Riguarda gli enti non commerciali, e in particolare ecclesiastici, la sentenza del 15 settembre 2016 di primo grado del Tribunale dell’Unione europea (ndr con sede in Lussemburgo). I Giudici lussemburghesi hanno respinto il ricorso proposto, tra gli altri, da un istituto scolastico, nel quale si lamentava l’illegittimità della decisione della Commissione europea 2013/284/Ue.
In dettaglio, con tale documento la Commissione europea ha ritenuto che l’esenzione dall’Ici concessa agli enti non commerciali che svolgevano, negli immobili interessati, attività specifiche, ritenute meritevoli di tutela, costituiva un cosiddetto “aiuto di Stato”, incompatibile con il mercato interno.
Tuttavia, sempre in tale decisione, la Commissione aveva considerato che sarebbe risultato assolutamente impossibile per la Repubblica italiana il recupero degli aiuti illegittimamente concessi. A fronte di tale ragionamento, la Commissione aveva disposto che l’Italia non dovesse procedere.
Il Tribunale, nella propria pronuncia del settembre 2016, ha ribadito la radicale impossibilità di dare esecuzione all’obbligo di recupero, atteso che le banche-dati fiscali e catastali non consentivano di identificare né il tipo di attività svolta negli immobili di proprietà degli enti ecclesiastici, né di calcolare in modo oggettivo l’imposta da recuperare.
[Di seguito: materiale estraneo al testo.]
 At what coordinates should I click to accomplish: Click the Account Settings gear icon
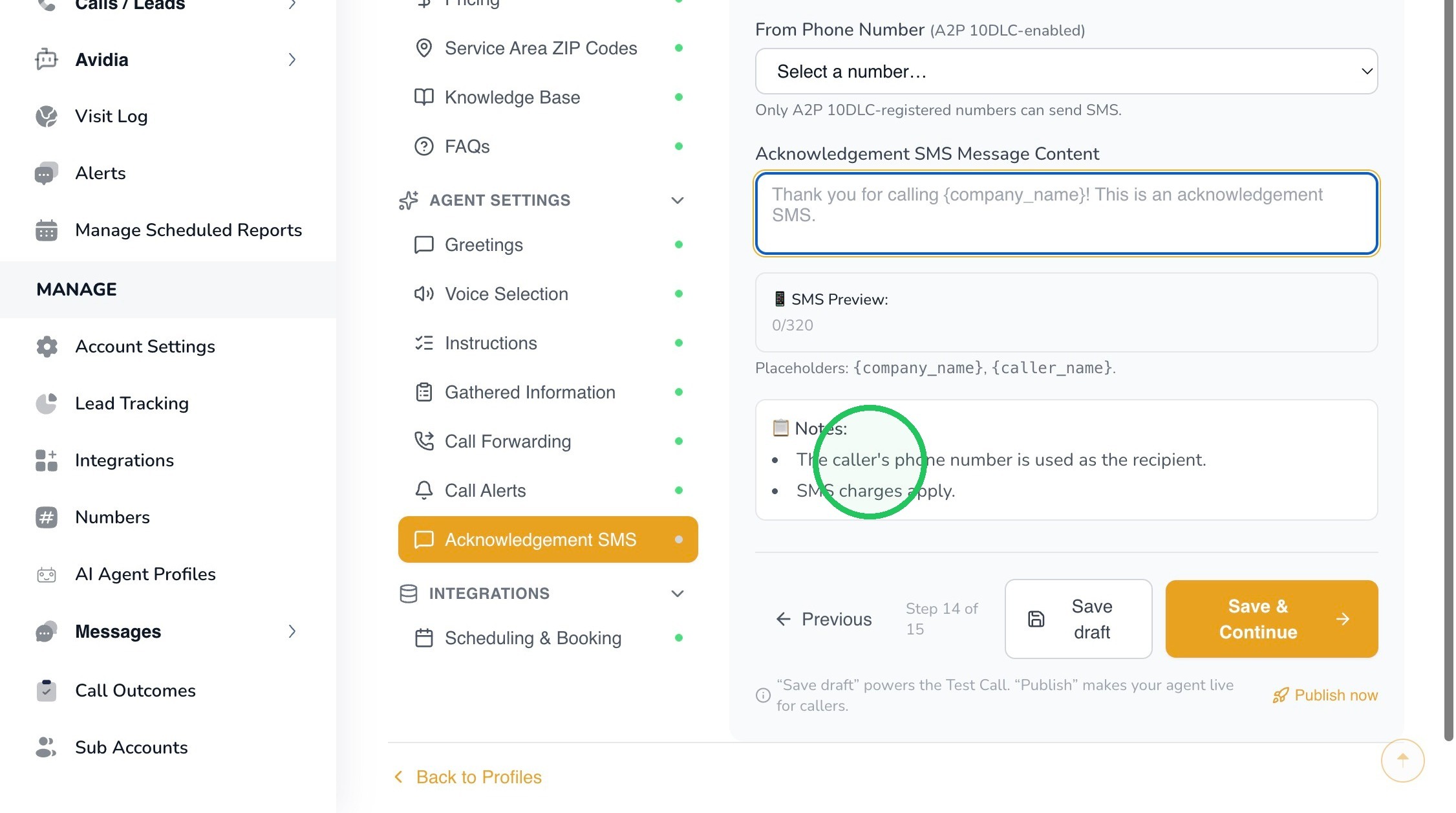(47, 347)

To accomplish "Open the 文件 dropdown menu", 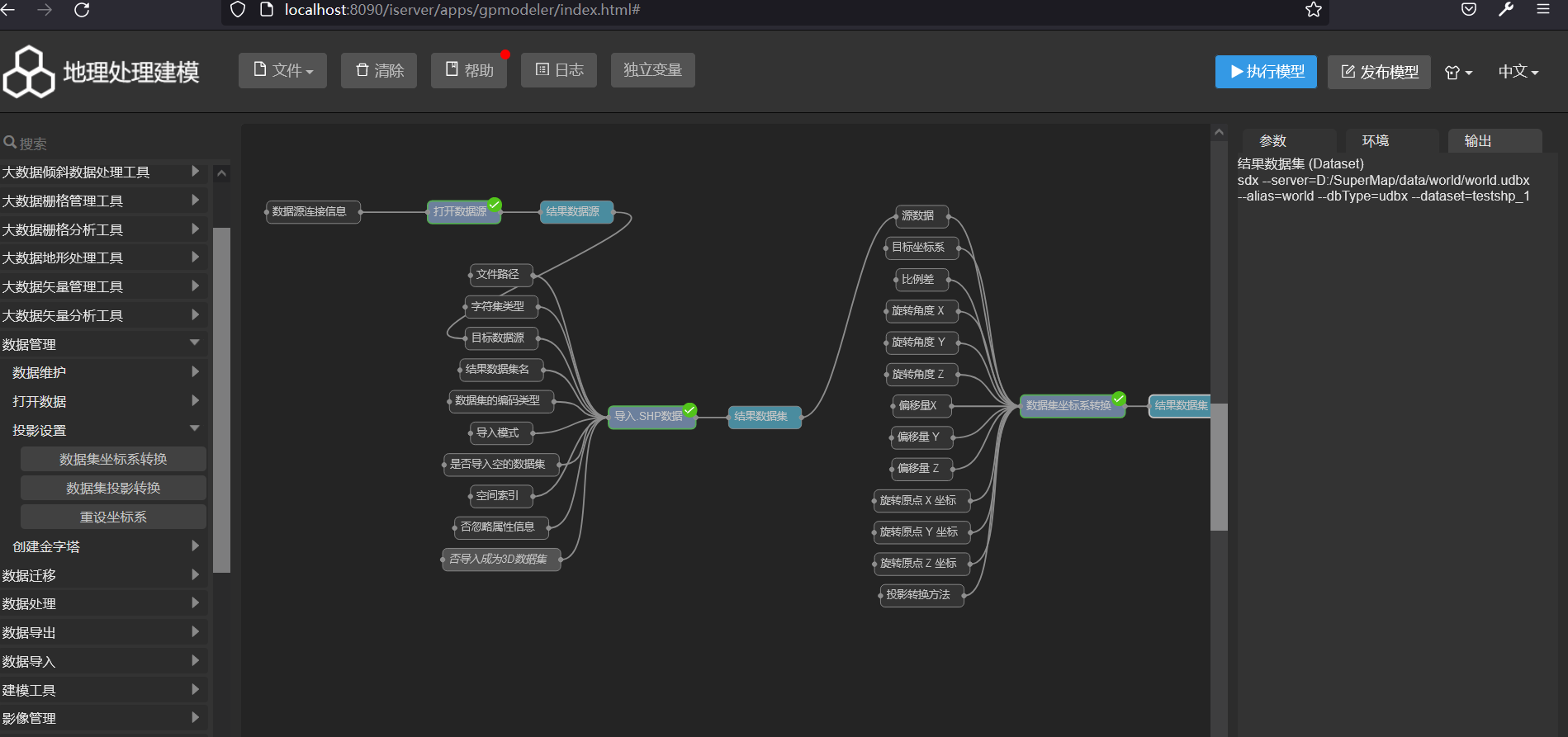I will coord(282,71).
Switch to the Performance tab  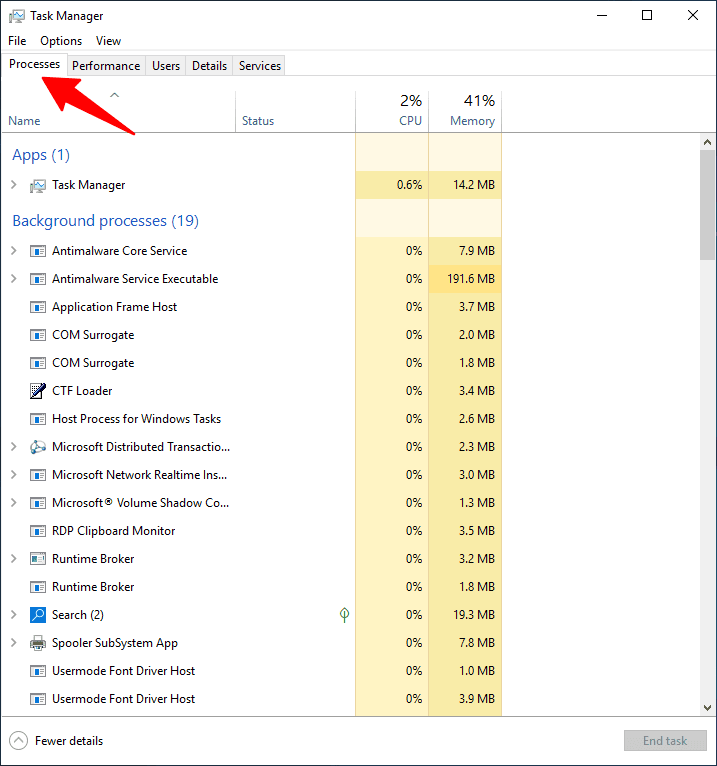click(106, 66)
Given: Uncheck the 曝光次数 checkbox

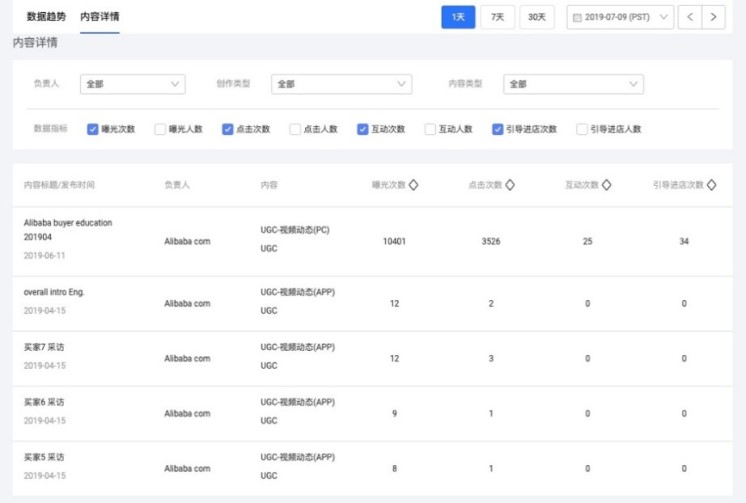Looking at the screenshot, I should 93,129.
La sentenza affronta poi il tema della compatibilità dell’attuale assetto agevolativo (che prevede il riconoscimento dell’esenzione dall’Imu per gli immobili ove le attività agevolate si svolgano con “modalità non commerciali”) con il divieto di “aiuto di Stato” di cui all’articolo 107 del Tfue (ndr Trattato sul funzionamento dell’Unione europea).
In particolare, ad avviso dei Giudici lussemburghesi, l’attuale disciplina non contrasta con il diritto europeo per una serie di ragioni.
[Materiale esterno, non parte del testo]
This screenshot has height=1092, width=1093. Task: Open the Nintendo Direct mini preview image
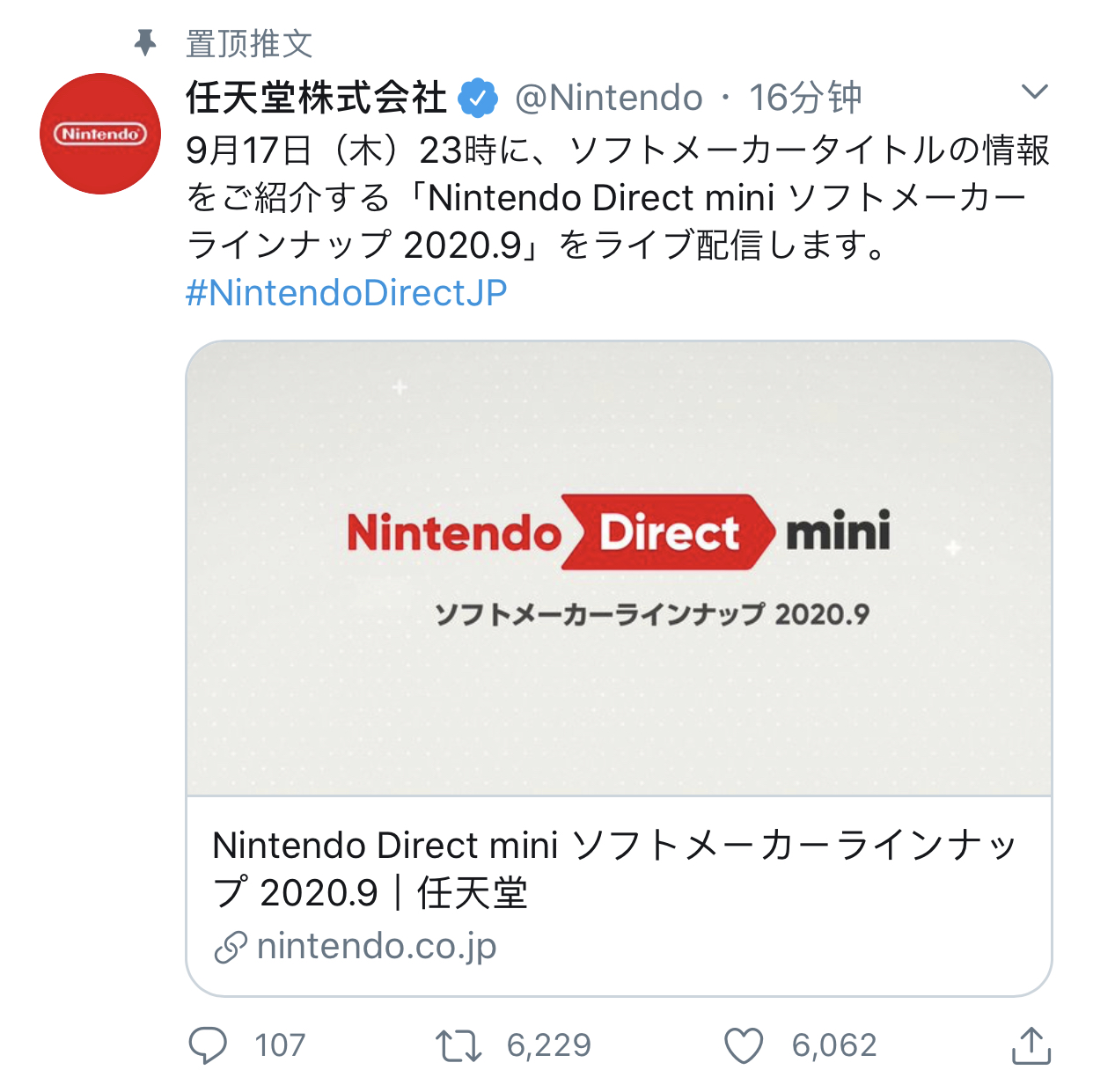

In primis, spiegano i giudici, per poter beneficiare dell’esenzione dall’Imu le attività svolte dagli enti interessati non devono avere scopo di lucro; inoltre, non devono, per loro natura, porsi in concorrenza con quelle di altri operatori del mercato.
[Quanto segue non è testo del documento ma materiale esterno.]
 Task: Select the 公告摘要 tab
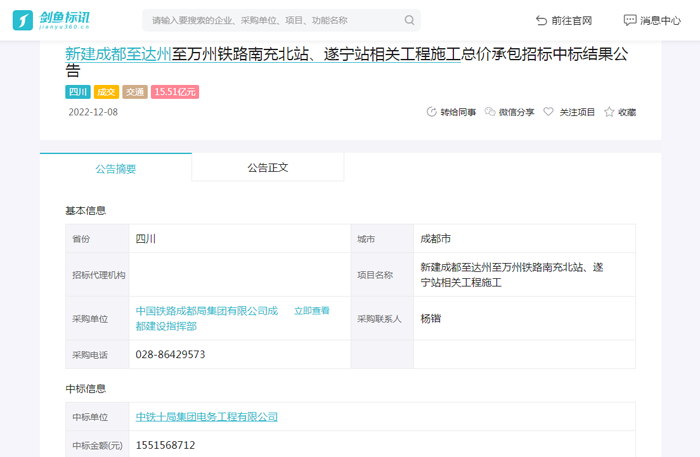(x=116, y=169)
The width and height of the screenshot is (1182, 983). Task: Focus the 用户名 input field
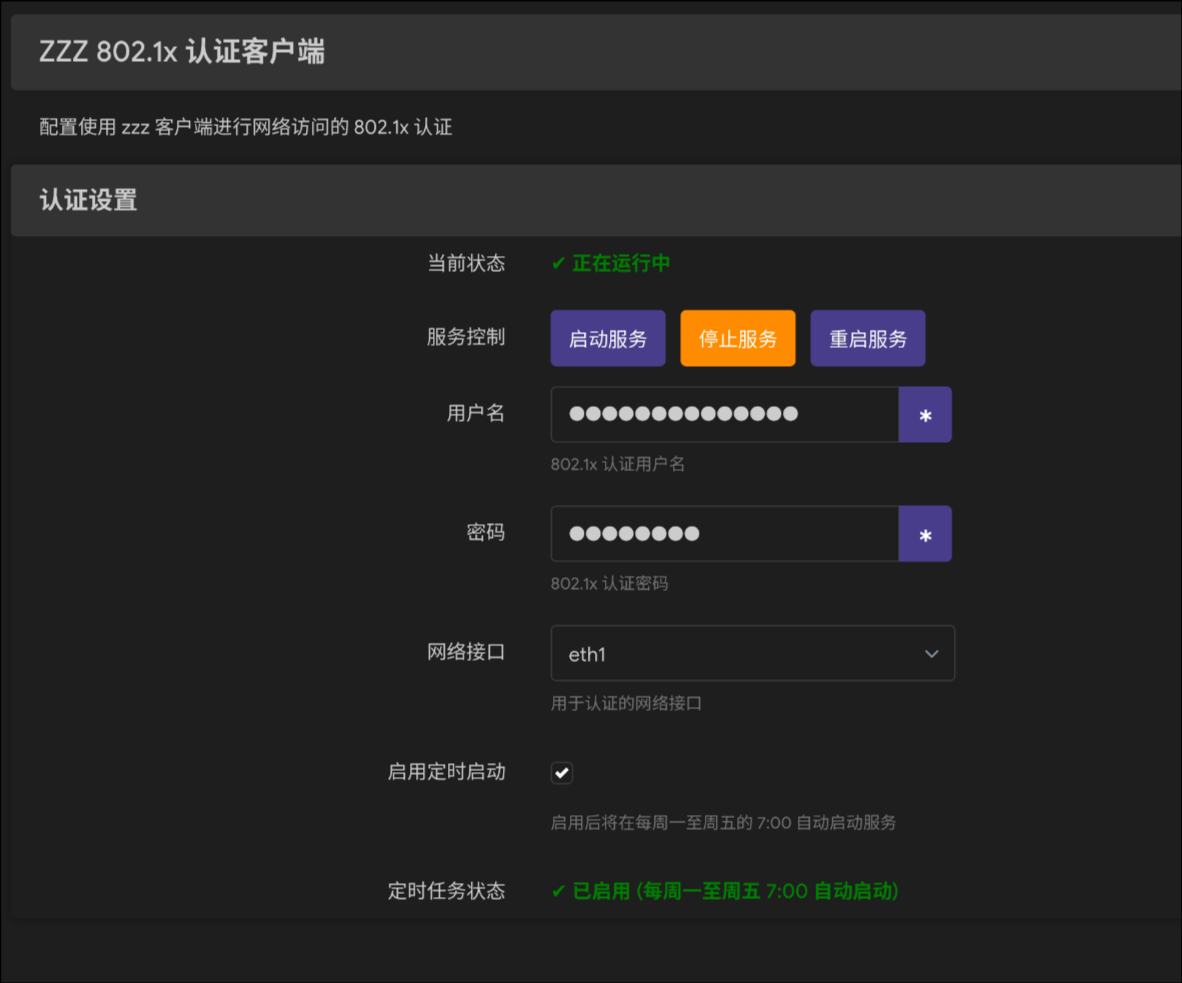(x=724, y=415)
Sotto un secondo profilo, l’atto costitutivo o lo statuto dell’ente devono contemplare un generale divieto di distribuzione di qualsiasi utile, avanzo di gestione, fondo e riserva; infine, e in particolare per gli enti che svolgono attività nel settore ricettivo, il beneficiario deve fornire servizi a titolo gratuito o dietro versamento di corrispettivi di importo simbolico.
Se la citata pronuncia, da un lato, è da accogliere con favore nella parte in cui nega la possibilità per lo Stato di recuperare dagli enti non commerciali, e quindi anche ecclesiastici, una cifra che si aggira attorno ai 4 miliardi di euro, dall’altro pone non pochi problemi, legati soprattutto al riconoscimento dell’adeguatezza dell’attuale normativa di favore.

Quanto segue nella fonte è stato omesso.